Depuis plus de deux décennies, Ynuk Bossé, chercheur au Centre de recherche de l’Institut universitaire de cardiologie et de pneumonie du Québec (IUCPQ), s’intéresse au muscle lisse qui entoure les voies respiratoires, souvent perçu comme responsable des symptômes de l’asthme. En effet, en se contractant, ce muscle rétrécit les voies respiratoires. C’est pourquoi il est la cible des bronchodilatateurs qui sont prescrits pour le relaxer, afin de maximiser la ventilation.
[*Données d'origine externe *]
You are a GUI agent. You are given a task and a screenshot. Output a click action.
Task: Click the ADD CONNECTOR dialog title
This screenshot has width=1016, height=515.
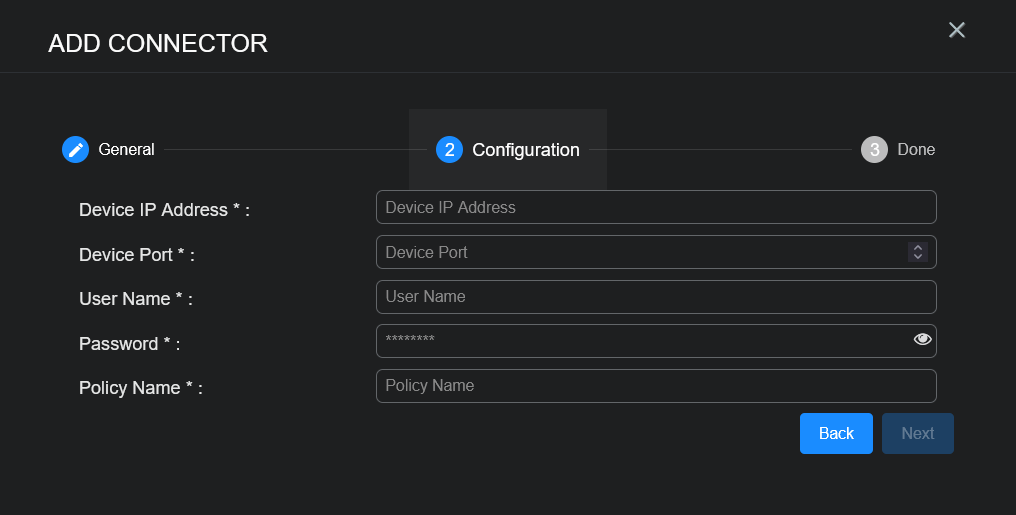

Or, cette structure complexe et hautement spécialisée semble remplir un rôle plus nuancé qu’il ne l’est à première vue. Ce paradoxe a amené le chercheur à se pencher sur deux grands axes : mieux comprendre la fonction normale du muscle lisse et explorer sa contribution réelle à l’asthme. L’équipe de recherche d’Ynuk Bossé a ainsi utilisé des bains d’organes pour étudier la contractilité du muscle lisse de tissu pulmonaire humain issus de la biobanque de l’IUCPQ et de modèles murins de l’asthme.

Les résultats obtenus par l’équipe d’Ynuk Bossé bouleversent les conceptions actuelles. Ainsi, au lieu d’aggraver l’asthme, le tonus du muscle lisse jouerait un rôle protecteur chez les personnes asthmatiques, en préservant l’homogénéité du fonctionnement pulmonaire et en limitant la fermeture excessive des voies respiratoires en réponse à l’inflammation et à l’accumulation de mucus. Cette nouvelle compréhension ouvre la voie à une réévaluation du rôle du muscle lisse dans l’asthme et pourrait inspirer des approches thérapeutiques inédites visant à restaurer ses fonctions protectrices plutôt qu’à les inhiber.

Deux partenariats industriels ont enrichi cette démarche : l’un avec Boston Scientific, pour tester une intervention clinique (la thermoplastie bronchique) chez des patients asthmatiques sévères, et l’autre avec Scientific Respiratory Equipment (SCIREQ), pour développer une technologie de mesure fine de la constriction des petites voies respiratoires. Cet outil, le physioLens, est maintenant commercialisé et offre de nouvelles possibilités pour la recherche préclinique.

 

Références

  • Bossé, Y., Chin, L. Y. M., Paré, P. D., et Seow, C. Y. (2009). Adaptation of airway smooth muscle to basal tone: Relevance to airway hyperresponsiveness. American Journal of Respiratory Cell and Molecular Biology, 40(1), 13-18.
    DOI:  https://doi.org/10.1165/rcmb.2008-0150OC
  • Gazzola, M., Lortie, K., Henry, C., Mailhot-Larouche, S., Chapman, D. G., Couture, C., Seow, C. Y., Paré, P.-D., King, G. G., Boulet, L.-P., et Bossé, Y. (2017). Airway smooth muscle tone increases airway responsiveness in healthy young adults. American Journal of Physiology–Lung Cellular and Molecular Physiology, 312(3), L348-L357.
    DOI: https://doi.org/10.1152/ajplung.00400.2016
  • Gazzola, M., Boucher, M., Henry, C., et Rojas-Ruiz, A. (2024). Airway smooth muscle tone curbs hyperresponsiveness in experimental asthma [Preprint, bioRxiv].
    DOI: https://doi.org/10.1101/2024.07.05.602208
  • Bossé, Y. (2025). The airway smooth muscle and the pipe dream of better bronchodilators. Canadian Journal of Physiology and Pharmacology, 103(1), 2-11.